Hong Kong Disneyland Adds Visitors But Expansion Funding Unresolved
More people are visiting Hong Kong Disneyland, indicating its marketing is starting to pay off, but Hong Kong and Walt Disney Co. (DIS) have yet to resolve differences over funding an expansion.
Hong Kong's government said last year it might inject funds into the park for an expansion, and although it has declined to discuss figures, the Hong Kong Economic Times reported Thursday that elements of an expansion now under discussion would cost HK$8 billion (US$1.03 billion).
"We are still in talks with Walt Disney Co. about the expansion plan and we haven't set a time frame," a Hong Kong government information officer, who declined to be named, told Dow Jones Newswires.
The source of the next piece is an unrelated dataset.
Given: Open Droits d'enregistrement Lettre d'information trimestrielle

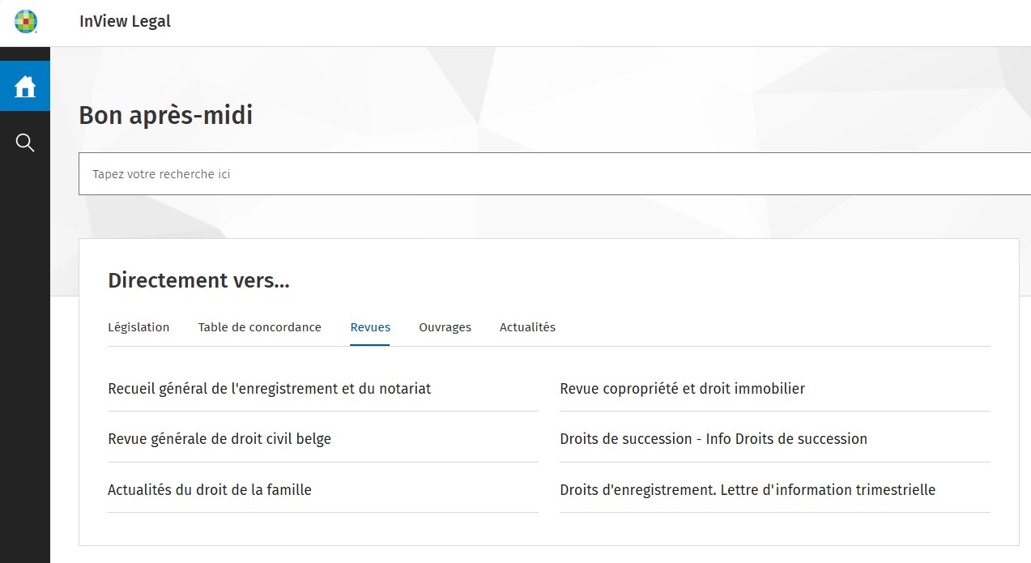Looking at the screenshot, I should point(747,490).
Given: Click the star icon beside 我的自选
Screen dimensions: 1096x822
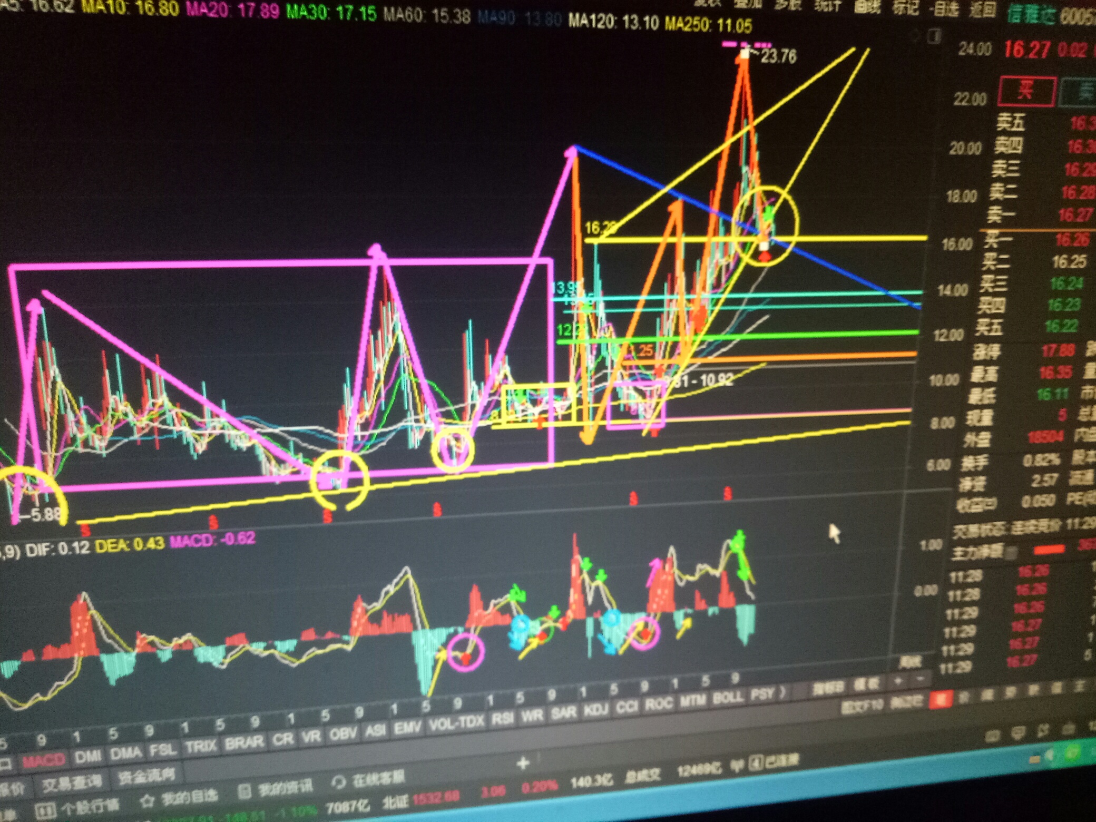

Hong Kong Disneyland has missed attendance targets since it opened in September 2005, but the South China Morning Post reported Thursday attendance is expected to hit 5.6 million this year – finally reaching Disney's goal for the first year.
Disney and Hong Kong won't provide attendance figures, although Hong Kong had originally hoped attendance would hit 6.5 million in 2008, according to a paper the government gave lawmakers when the park was in the planning stages.
A Disney spokesman, who declined to be named, would say only that attendance has been growing.
An academic who studies Hong Kong Disneyland called the rising attendance "a good sign" but said it is premature to say the park is turning things around.
"It's too early to say anything based on three years' figures. We need to look at the first five years for a better assessment," said John Ap, associate professor in tourism management at Polytechnic University.
Simon Lee, founder of an independent local think tank, the Lion Rock Institute, said the improved attendance probably won't be enough to convince the government to fund an expansion at Hong Kong Disneyland, the smallest of the Disneyland parks.
"There are many burning issues such as high inflation that are on a higher priority than the park's expansion plan," Lee said.
The park is owned 57% by Hong Kong and 43% by Disney.
Although Hong Kong's investment in the park itself was US$417 million and Disney put up US$314 million, critics say Hong Kong cut a bad deal because taxpayers also paid US$1.74 billion for related infrastructure and land reclamation.